RG: Is there a mystical component when you're putting all of this together in writing?
AM: I think so. I mean, it wasn't until I just voiced it to you now that I actually would have voiced that in any other way. Because it's just something I do, it's just a part of who I am now. When I go to the cinema, I like to go with what I call shaman eyes and shaman ears. I like to see things several times because I just want to see as an audience member, but with shaman eyes and shaman ears, even though it might not be something that I would normally like, I found something important in it that I can move on with. Either being a better human being or you know, how do you, how can I alter my behavior that makes it a better place for other people. You know? All those kinds of things. I think it depends on who I go to the theater with, too. If I don't get caught up in other people's whiny this and that I have to go away and separate myself from them to appreciate it in a different way than I probably would share with them. 'Cause they just wouldn't have shared this.

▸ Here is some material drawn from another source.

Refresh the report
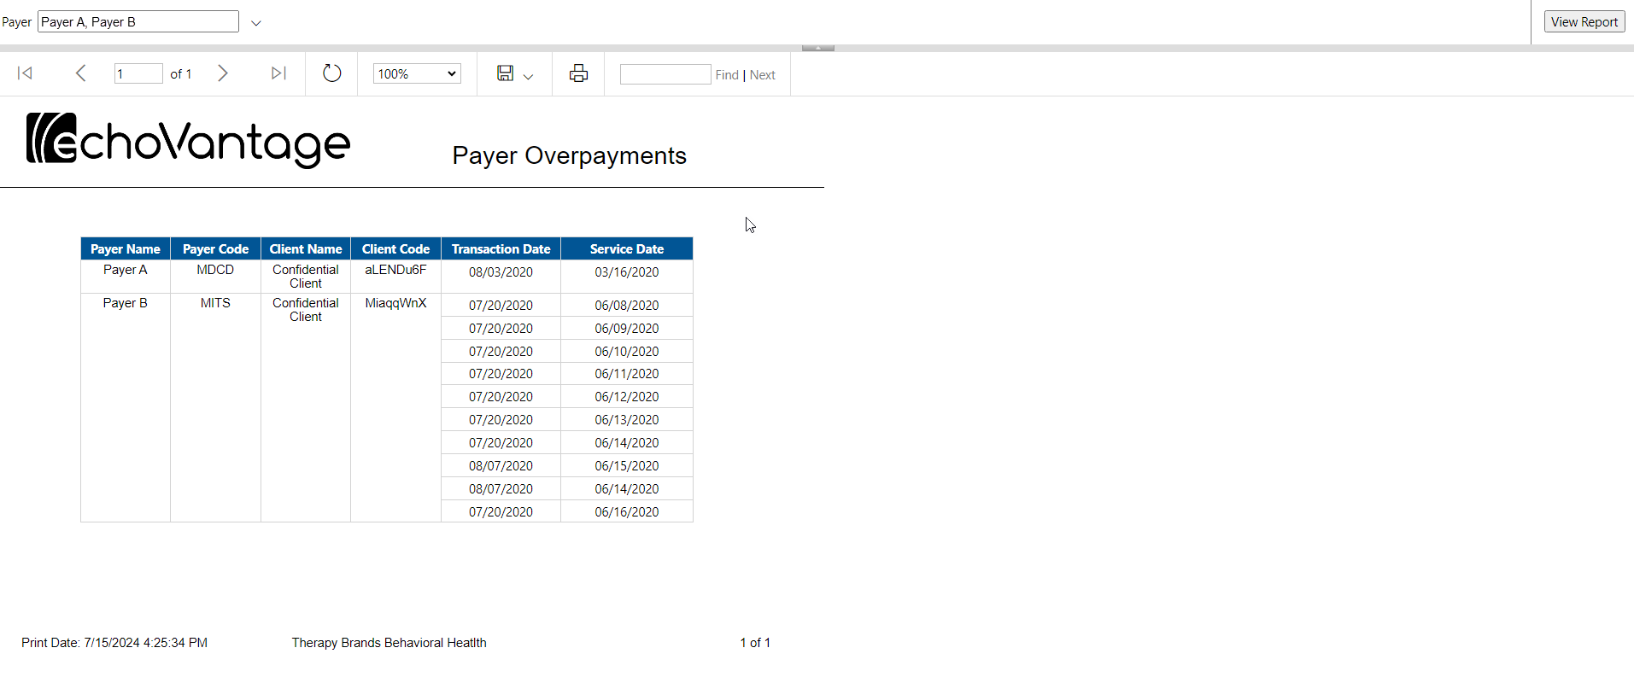Image resolution: width=1634 pixels, height=677 pixels. (331, 73)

RG: How does this process work if you're prepping for someone else's show?
AM: Before I go on stage I close my eyes for a moment. One of the solo artists this year was talking about working backstage in costumes and stuff but also as an actor and he found a great comfort in the blue light back stage, that you have to cut so that people can see. It's a comforting light. He thought it very spiritual and Blake and I both were, 'Oh yes!' I said I totally know what you're talking about. It's very calming, and just before you go on stage you get to ground for a minute and realize why you're there. You're telling a story, and the hope is that the audience walks away with something, even if it's a silly farce. You know, there's merit in that. If nothing else than the merriment and a joyful heart, and silliness that reminds us to be funny. We need to be funny! We need more knowledge that we're funny! Human beings are funny. We're the funniest things in creation! We're hilarious!

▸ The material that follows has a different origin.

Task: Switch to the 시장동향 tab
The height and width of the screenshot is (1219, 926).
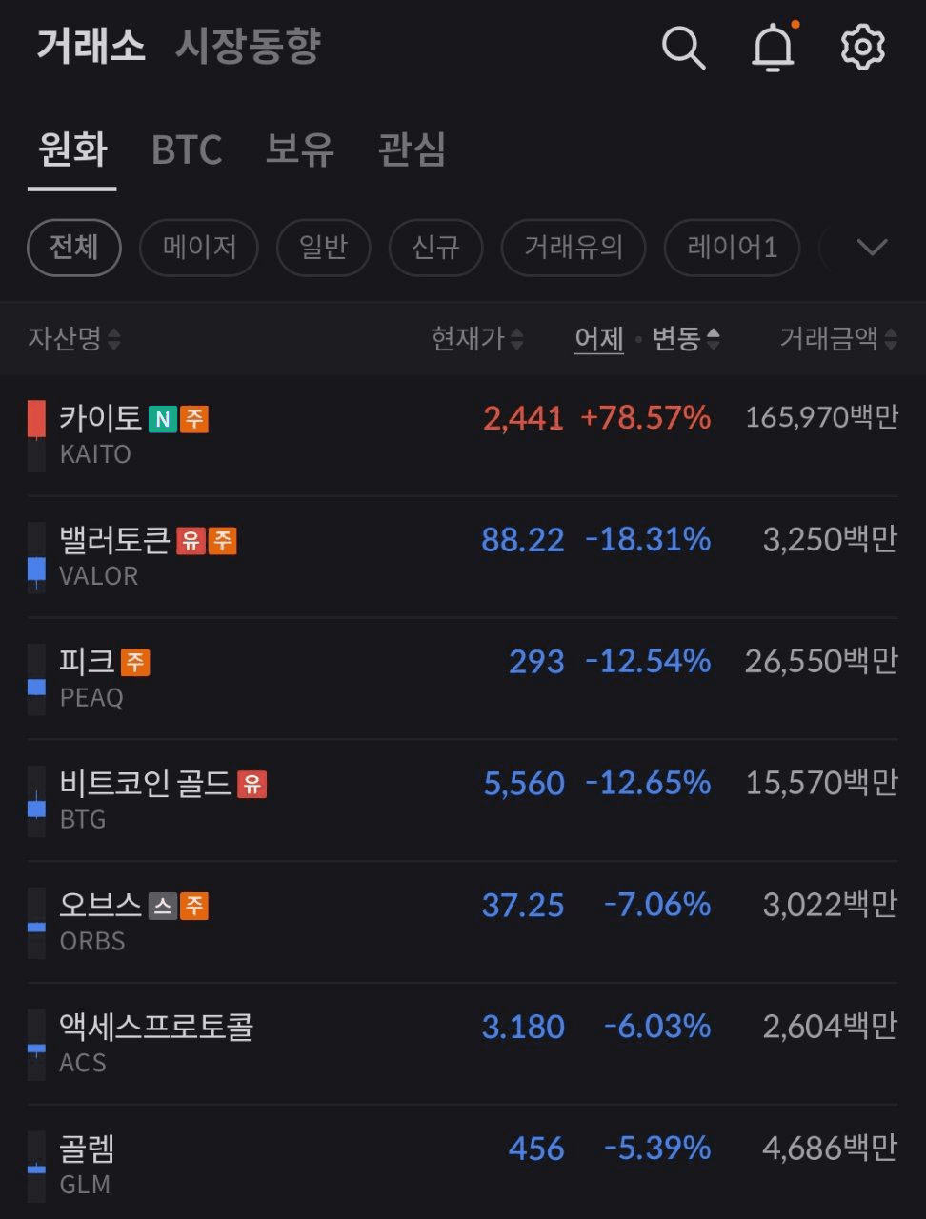Action: point(248,47)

RG: I've often wondered if the animal world is funny amongst themselves, like do they crack themselves up the way humans do?
AM: Oh, they probably do! They're like, 'Now that's funny!'
RG: You mentioned Joseph Campbell. Was he always important in your life? How early did some of the other mystical stuff start? I'm guessing that with your family background it might have started fairly early.
AM: Family background, very much so. If you were to read my mother's poetry you'd definitely see that she was an elf. My mother had faery blood in her. I really believe that. She had a lot of mythology in her poetry, and in her work, in her artwork. She was very empowered by mythology. And so was my father in that way. I don't know if he would describe it as such but yeah, yeah, very much so. So I think I just grew up on it, you know, I'm fascinated by it. Religions, you piss Christians off when you tell them that their faith is mythology. They get very upset by that. But it really happened. And I said, 'Then you're missing the whole point! That's the whole point of spirituality, it's not rooted in fact! There's no truth in facts!’
RG: Were you raised with a religious background?
AM: No, not at all. I remember going to church a few times when I was 5 because my Dad played the organ at churches. It was just a job. And my Mom tried to do the best she could with it, I mean we did this liturgical dance thing in the 60s, you know. She did these liturgical dances and my Dad would read from the Book of Ruth, my sister, brother and I would dance it. But that was mythology, you know? They were fun to be with, they were very very fun. My Mom's parents were Lutherans but she wasn't a Lutheran, and my Dad's parents were Episcopalian but he wasn't Episcopalian. They were artists. And they spoke the language of arts.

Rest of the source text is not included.